CONSIGNE:
Poursuivez le texte ci-dessous sur l'ordre d'analyse d'urine fondé sur l'article 20.11 des ORFC, en reprenant juste après sa dernière phrase.

TEXTE À LIRE:
===
Question no 2a) : L’ordre d’analyse d’urine a‑t‑il été donné en contravention de l’article 20.11, attendu que le demandeur n’a pas eu droit à une instruction équitable avant le prélèvement de son échantillon d’urine?

[74]           L’article 20.11 des ORFC autorise un commandant à ordonner une analyse d’urine obligatoire pour déceler la présence d’une drogue illicite, de manière à pouvoir décider des mesures administratives ou disciplinaires qui s’imposent. Une analyse effectuée en vertu de cette disposition peut être utilisée comme preuve contre un officier, notamment dans le cadre d’instances disciplinaires ou criminelles. Notons que cet article diffère en cela de plusieurs autres dispositions du même chapitre, en vertu desquelles les résultats d’analyse ne peuvent pas être utilisés comme preuve dans des instances disciplinaires : voir l’article 20.15.

 

[75]           Certes, le demandeur avait droit à l’équité procédurale au stade de l’enquête, mais les garanties fournies en ce sens par l’article 20.11 des ORFC sont suffisantes. Cette disposition exige que le militaire reçoive, avant que l’analyse d’urine ne soit ordonnée, un « résumé écrit ou oral » des motifs raisonnables sur lesquels l’ordre est fondé, et qu’on lui permette d’y répondre s’il le souhaite. Bien que l’OAFC 19‑21 requière un résumé écrit, notons qu’il s’agit là d’une politique administrative qui n’est pas juridiquement contraignante. Compte tenu des facteurs énumérés dans l’arrêt Baker c. Canada (Ministre de la Citoyenneté et de l’Immigration), [1999] A.C.S. no 39, [1999] 2 R.C.S. 817, la Cour estime que le résumé oral et la possibilité d’y répondre garantis par l’article 20.11 suffisent à dissiper les préoccupations liées à la justice naturelle. Au stade de l’enquête, les droits du demandeur à la protection de ses renseignements personnels entraient en jeu, mais la décision d’ordonner une analyse d’urine n’était pas susceptible de porter atteinte à ses autres droits.
===
LIGNES FOURNIES:

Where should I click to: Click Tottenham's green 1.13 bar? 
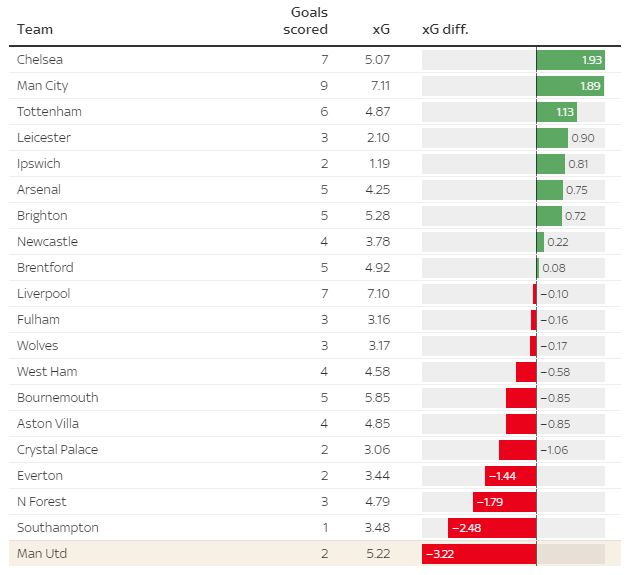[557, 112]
===
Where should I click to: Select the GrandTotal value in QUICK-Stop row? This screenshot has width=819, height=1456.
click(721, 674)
===
RÉPONSE ATTENDUE:
[76]           En l’espèce, l’Autorité de dernière instance en matière de griefs a conclu que le demandeur avait reçu un résumé oral des motifs sur lesquels l’ordre d’analyse d’urine était fondé. Pour parvenir à cette conclusion, l’Autorité s’est appuyée sur les courriels envoyés les 13 et 18 octobre 2006 par le capitaine‑adjudant du demandeur en réponse aux demandes de renseignements de l’Autorité de dernière instance en matière de griefs. Dans son courriel du 18 octobre 2006, le capitaine‑adjudant décrit la [traduction] « séquence des événements » et le [traduction] « résumé oral » qu’il a présentés au demandeur durant leur rencontre du 8 octobre 2004 :

[traduction] Je lui ai expliqué que quelqu’un qu’il connaissait très bien avait révélé à la PM [police militaire] qu’il utilisait des stéroïdes. Je lui ai dit que cette personne avait déclaré qu’il lui avait montré une fiole de stéroïdes. Je lui ai expliqué que cette personne avait fourni des détails sur sa consommation de stéroïdes qu’il tenait du militaire (McBain) même. Je lui ai dit quels étaient les trois types de stéroïdes mentionnés dans le rapport initial adressé au NCSM Star (Equipoise, Sustanon et D‑Bol). Je lui ai ensuite expliqué le processus ainsi que le Programme des Forces canadiennes sur le contrôle des drogues (OAFC 19‑21). Je lui ai demandé s’il en voulait une copie, ce à quoi il a répondu par la négative, indiquant qu’il le connaissait bien à cause de son instruction.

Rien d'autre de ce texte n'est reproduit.